Canadian film academic

Sandra Annett is a Canadian film academic. She is author of Anime Fan Communities: Transcultural Flows and Frictions (2014) and The Flesh of Animation: Bodily Sensations in Film and Digital Media (2024), as well as co-editor of the academic journal Mechademia. She is Associate Professor of Film Studies at Wilfrid Laurier University.

==Biography==
Sandra Annett was educated at Dalhousie University, where she got her BA in Honours English in 2004, and at Queen's University at Kingston, where she got her MA in English in 2006. In 2011, she received her PhD in English and Film Studies from the University of Manitoba; her thesis, titled Animating Transcultural Communities: Animation Fandom in North America and East Asia from 1906–2010, was supervised by Diana Brydon, William Lee, and Eugene P. Walz. In 2011, she became part of the Wilfrid Laurier University staff, where she became an Associate Professor of Film Studies. She also became their film studies program's resident specialist in digital and new media studies.

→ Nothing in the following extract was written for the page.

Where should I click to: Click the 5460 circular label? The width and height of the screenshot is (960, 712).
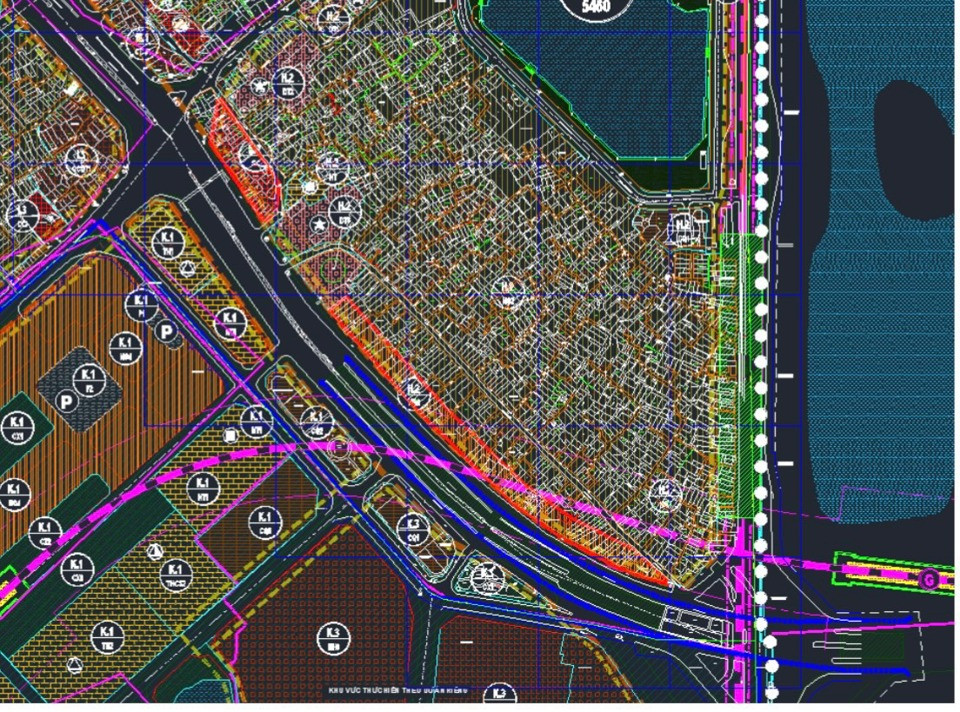coord(587,6)
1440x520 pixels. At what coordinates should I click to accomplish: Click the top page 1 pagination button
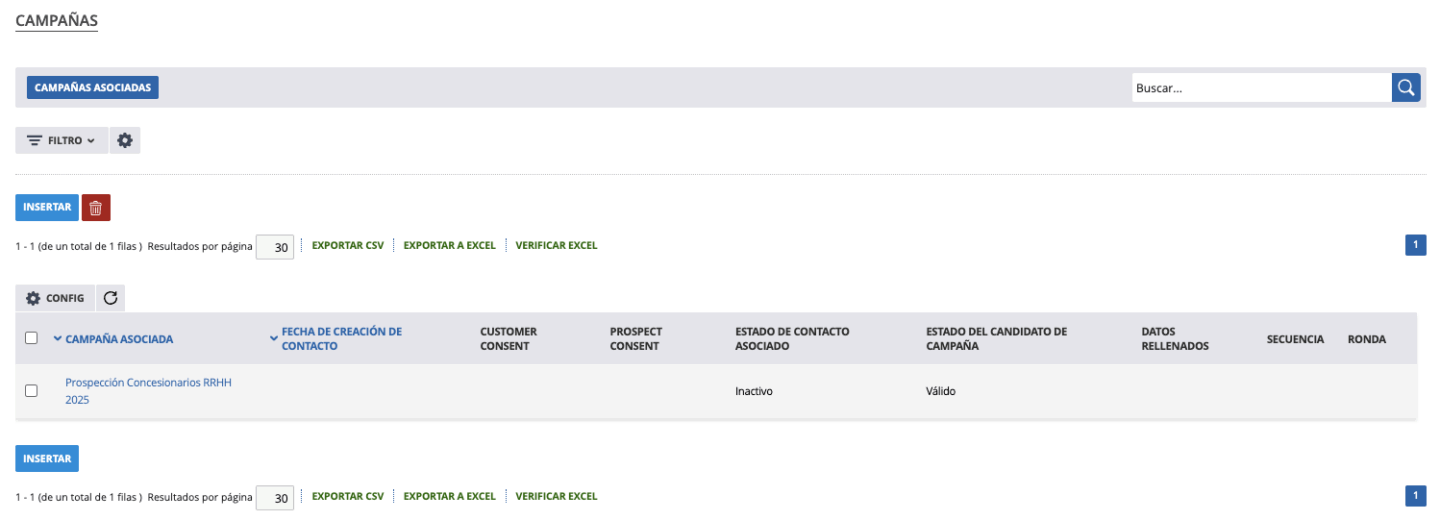coord(1415,245)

As an academic, Annett specializes in both the relationship between media technology and visual audience perception and in film studies, especially in animated film and the cinema of Japan. In 2014, she published the book Anime Fan Communities: Transcultural Flows and Frictions. Her next book, The Flesh of Animation: Bodily Sensations in Film and Digital Media, which discusses the relationship between animation and interoception, was published in April 2024. She and Frenchy Lunning are the co-editors of Mechademia, an academic journal on Japanese popular culture.

==Publications==
- Anime Fan Communities: Transcultural Flows and Frictions (2014)
- The Flesh of Animation: Bodily Sensations in Film and Digital Media (2024)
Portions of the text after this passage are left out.